What is required:
The answer must consist solely of the lines from the one containing "Task: Select the 5XL size row label" through the last line of the records, set down exactly and without any pictures.

Data for this exercise:
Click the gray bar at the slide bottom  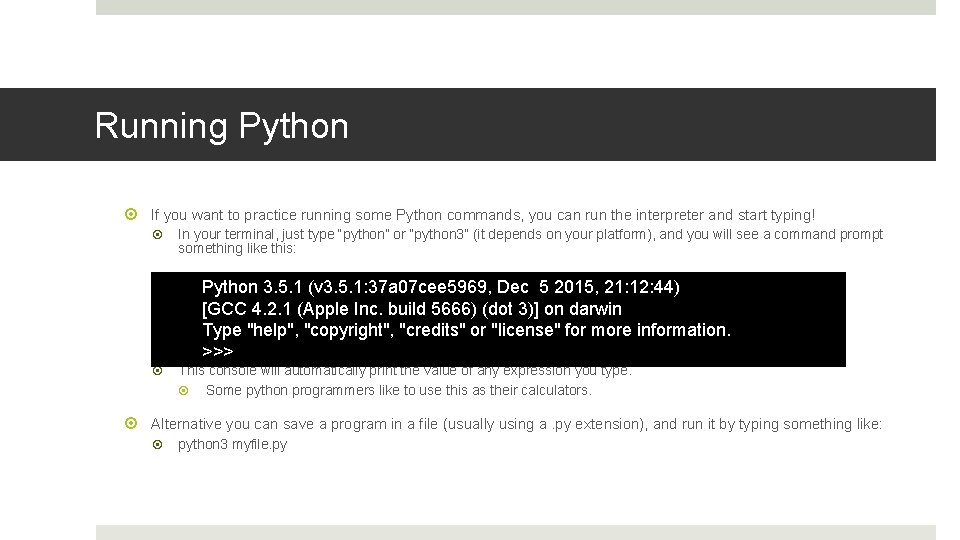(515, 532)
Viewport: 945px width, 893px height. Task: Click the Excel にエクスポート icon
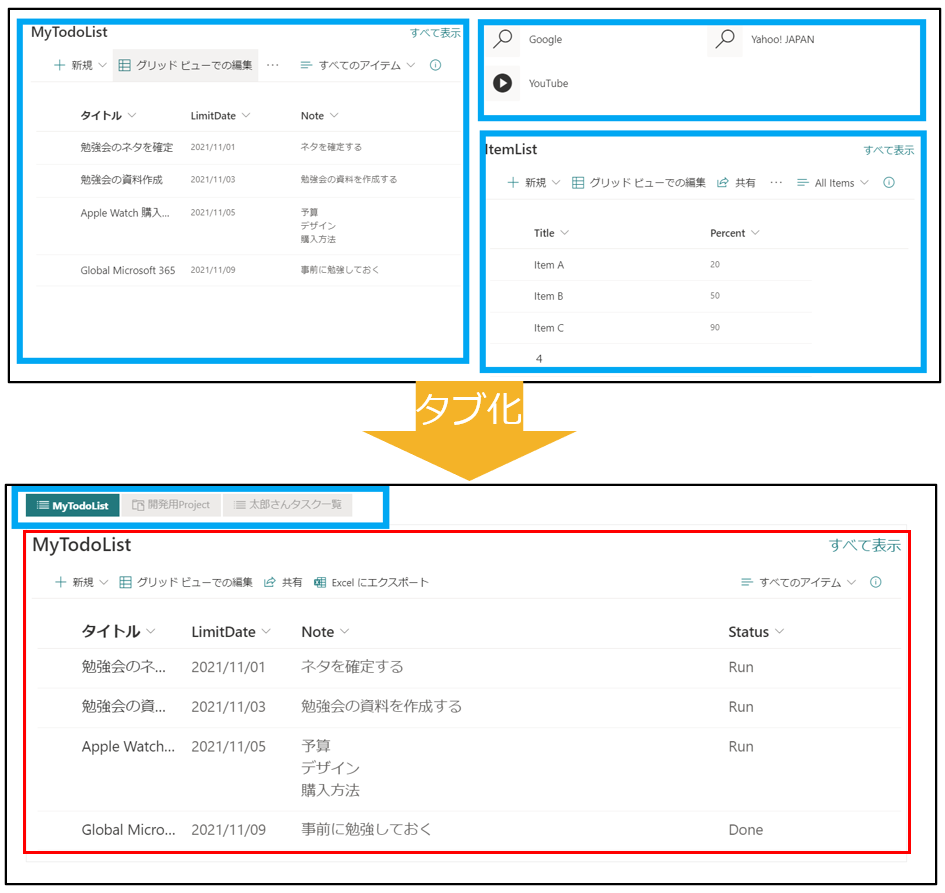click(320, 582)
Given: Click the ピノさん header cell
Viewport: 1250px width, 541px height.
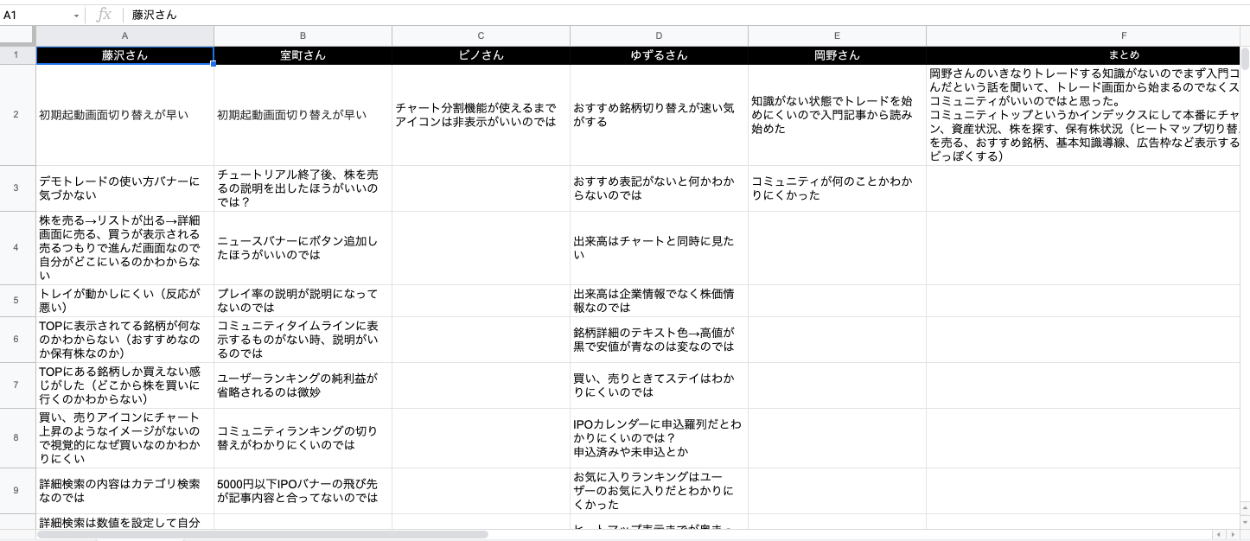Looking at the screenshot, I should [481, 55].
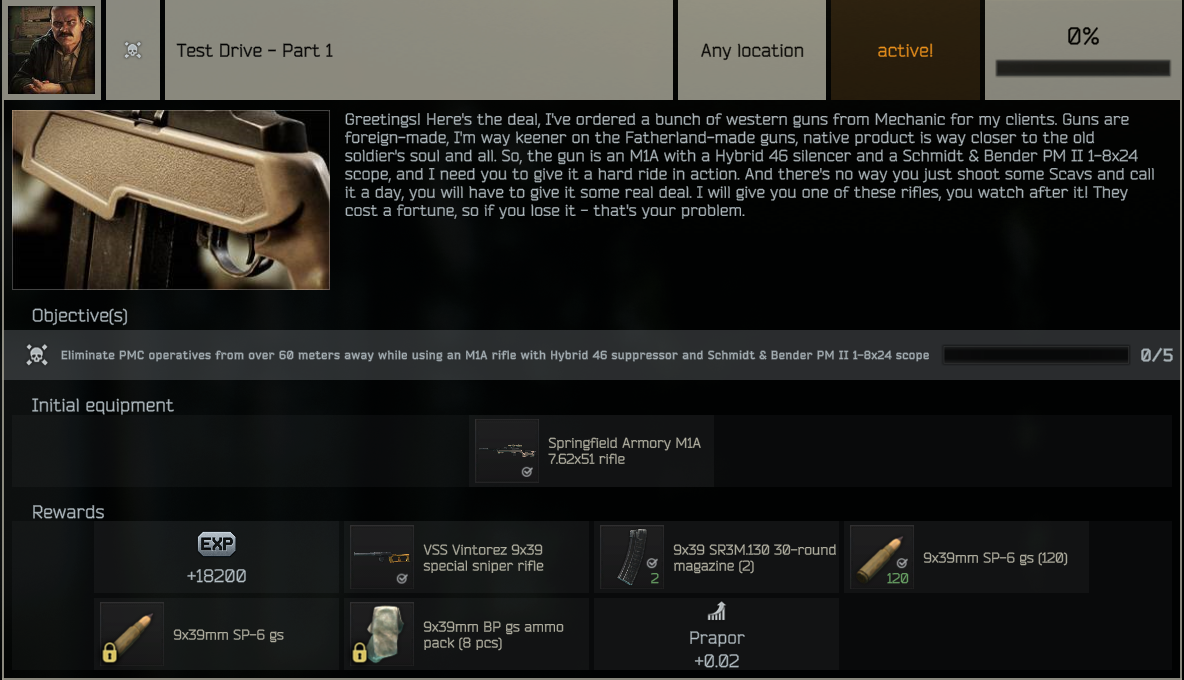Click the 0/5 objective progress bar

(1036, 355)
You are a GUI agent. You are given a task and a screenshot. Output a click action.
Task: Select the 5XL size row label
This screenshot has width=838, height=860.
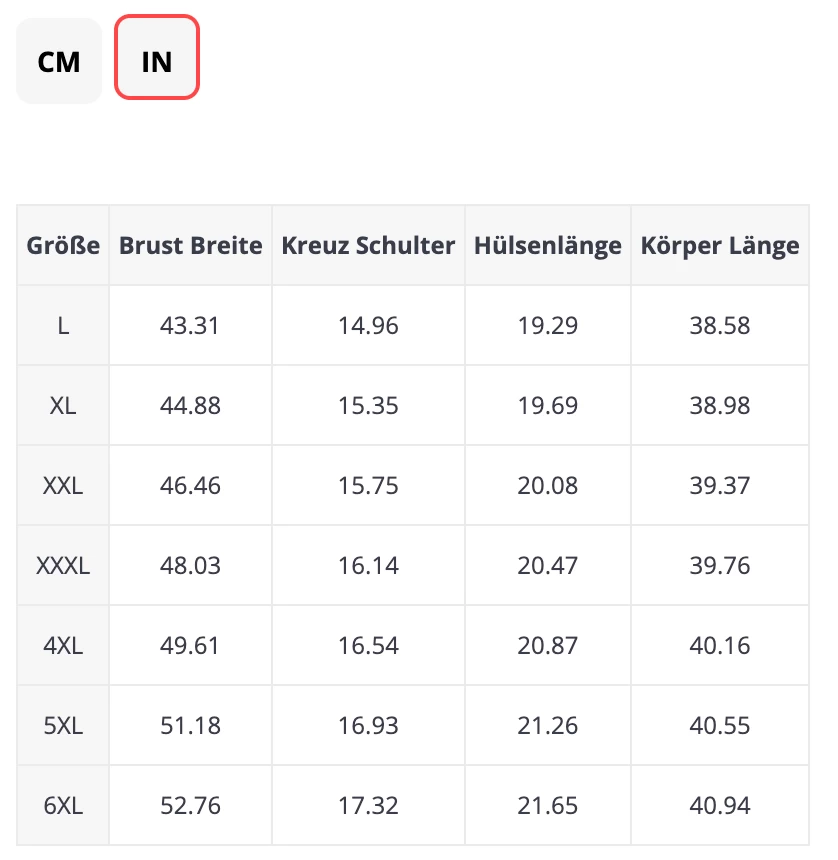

Output:
Task: Select the 5XL size row label
This screenshot has width=838, height=860.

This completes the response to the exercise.